Schon jetzt gibt es Untersuchungen darüber, daß 87 Prozent aller Großgeschäfte beim Golfspielen abgeschlossen werden. So gesehen erweist sich die letzte Fruchtfolge „Golf-Erwartungsland“ (80 Anlageanträge lagen dem Umweltministerium in Potsdam zur Genehmigung vor) am Ende noch als ein neuer Nährboden für kreatives Marketing...

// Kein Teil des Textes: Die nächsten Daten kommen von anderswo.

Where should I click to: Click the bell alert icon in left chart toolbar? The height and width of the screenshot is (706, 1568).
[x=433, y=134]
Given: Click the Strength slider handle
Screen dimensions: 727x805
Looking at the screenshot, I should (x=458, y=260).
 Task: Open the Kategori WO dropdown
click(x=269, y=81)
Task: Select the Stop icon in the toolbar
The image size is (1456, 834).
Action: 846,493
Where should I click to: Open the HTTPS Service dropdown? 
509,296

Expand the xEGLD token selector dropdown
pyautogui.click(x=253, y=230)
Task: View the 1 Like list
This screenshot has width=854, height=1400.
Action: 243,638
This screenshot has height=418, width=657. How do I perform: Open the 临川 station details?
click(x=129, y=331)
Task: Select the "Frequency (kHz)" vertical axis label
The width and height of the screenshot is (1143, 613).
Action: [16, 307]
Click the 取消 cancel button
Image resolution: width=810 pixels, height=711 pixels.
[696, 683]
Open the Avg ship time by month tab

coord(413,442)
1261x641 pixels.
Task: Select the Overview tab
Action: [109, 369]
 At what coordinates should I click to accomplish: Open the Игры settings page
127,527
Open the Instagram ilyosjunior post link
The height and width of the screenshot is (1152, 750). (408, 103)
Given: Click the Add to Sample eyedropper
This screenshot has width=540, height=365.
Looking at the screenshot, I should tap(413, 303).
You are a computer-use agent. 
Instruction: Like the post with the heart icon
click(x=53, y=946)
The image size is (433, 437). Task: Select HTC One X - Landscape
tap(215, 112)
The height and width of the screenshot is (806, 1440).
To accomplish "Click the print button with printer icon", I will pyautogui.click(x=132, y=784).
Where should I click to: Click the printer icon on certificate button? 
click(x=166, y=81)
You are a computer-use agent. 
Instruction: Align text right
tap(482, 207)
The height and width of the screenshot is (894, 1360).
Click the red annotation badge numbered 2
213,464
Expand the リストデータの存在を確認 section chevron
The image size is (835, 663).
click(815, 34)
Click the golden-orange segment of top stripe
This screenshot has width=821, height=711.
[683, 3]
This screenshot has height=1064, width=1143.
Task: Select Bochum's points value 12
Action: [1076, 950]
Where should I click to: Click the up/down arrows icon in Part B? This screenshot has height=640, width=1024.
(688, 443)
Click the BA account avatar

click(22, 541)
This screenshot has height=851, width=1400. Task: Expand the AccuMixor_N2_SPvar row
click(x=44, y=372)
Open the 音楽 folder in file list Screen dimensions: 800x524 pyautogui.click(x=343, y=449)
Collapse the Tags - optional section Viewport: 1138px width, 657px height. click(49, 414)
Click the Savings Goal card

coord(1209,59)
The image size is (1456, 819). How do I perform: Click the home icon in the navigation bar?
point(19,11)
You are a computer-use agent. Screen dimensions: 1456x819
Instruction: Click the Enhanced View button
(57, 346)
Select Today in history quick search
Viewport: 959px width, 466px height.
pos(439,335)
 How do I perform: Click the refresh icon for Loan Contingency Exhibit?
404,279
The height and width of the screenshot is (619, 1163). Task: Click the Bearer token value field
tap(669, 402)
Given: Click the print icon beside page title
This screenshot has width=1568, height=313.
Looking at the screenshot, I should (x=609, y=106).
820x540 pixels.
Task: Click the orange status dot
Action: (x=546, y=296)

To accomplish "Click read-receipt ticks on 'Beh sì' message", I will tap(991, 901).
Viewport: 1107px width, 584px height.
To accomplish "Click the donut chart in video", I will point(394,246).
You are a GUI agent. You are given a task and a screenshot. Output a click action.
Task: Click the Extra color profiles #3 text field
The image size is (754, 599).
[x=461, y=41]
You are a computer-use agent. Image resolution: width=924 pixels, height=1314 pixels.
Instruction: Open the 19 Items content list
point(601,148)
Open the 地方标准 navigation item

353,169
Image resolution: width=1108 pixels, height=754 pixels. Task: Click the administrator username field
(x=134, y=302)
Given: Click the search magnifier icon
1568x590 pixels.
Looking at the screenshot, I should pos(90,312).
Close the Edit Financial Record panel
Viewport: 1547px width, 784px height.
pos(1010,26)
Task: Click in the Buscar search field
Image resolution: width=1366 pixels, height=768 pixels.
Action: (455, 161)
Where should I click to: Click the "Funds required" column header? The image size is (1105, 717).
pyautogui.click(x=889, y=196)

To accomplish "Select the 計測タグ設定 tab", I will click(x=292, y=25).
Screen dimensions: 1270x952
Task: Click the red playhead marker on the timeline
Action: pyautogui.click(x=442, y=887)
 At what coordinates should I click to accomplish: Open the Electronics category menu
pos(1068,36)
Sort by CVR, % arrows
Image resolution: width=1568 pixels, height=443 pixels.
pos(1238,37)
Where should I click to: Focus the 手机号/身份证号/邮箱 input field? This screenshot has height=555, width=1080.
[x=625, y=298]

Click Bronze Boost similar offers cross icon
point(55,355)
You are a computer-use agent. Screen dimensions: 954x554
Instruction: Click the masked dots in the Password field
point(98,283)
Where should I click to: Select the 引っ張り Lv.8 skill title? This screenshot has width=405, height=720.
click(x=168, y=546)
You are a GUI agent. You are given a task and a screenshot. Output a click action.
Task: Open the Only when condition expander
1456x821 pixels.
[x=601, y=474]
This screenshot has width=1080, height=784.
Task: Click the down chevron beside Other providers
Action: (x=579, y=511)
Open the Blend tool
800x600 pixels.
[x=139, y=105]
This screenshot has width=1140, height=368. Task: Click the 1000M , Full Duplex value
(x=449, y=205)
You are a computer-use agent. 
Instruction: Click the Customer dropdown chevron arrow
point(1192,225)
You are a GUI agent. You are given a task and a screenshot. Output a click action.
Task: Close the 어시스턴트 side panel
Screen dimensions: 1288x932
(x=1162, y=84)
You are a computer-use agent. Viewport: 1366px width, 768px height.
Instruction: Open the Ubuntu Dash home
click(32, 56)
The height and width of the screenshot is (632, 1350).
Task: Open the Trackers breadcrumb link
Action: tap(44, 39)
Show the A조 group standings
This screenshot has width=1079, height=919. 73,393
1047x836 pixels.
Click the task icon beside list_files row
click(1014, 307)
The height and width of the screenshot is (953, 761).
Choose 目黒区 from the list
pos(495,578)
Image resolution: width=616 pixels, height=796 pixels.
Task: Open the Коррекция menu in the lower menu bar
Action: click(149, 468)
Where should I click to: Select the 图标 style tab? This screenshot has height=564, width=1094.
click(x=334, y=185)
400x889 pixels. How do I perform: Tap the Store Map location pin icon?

Um es kurz zu machen: Es wimmelt nur so in und um Berlin von neuen Innovationszentren. Auch die überaltertsten Organisationen liegen schon voll im Trend: So läßt die IG Metall gerade ihr Flaggschiff in der Alten Jakobstraße aufmöbeln, und die SPD ließ sich ein neues Hauptquartier mit Bugspitze bauen. Das reicht aber alles noch nicht: Das Facelifting muß bis in die hedonistische Azubi-Szene getrieben werden: „Esprit“ wirbt jetzt mit einem weiblichen Teenager, der so entschlossen wie ein Nordlandfahrer dreinschaut. Seine „Markanz“ besteht in einer aggressiv-ausgeprägten Kinnpartie, die aufs harmonischste mit der Berliner Bug-Architektur korrespondiert. Dazu paßt jener Teil der Telekom-Werbung, auf der ein Süßwassermatrose das T-Aktien-Zeichen macht.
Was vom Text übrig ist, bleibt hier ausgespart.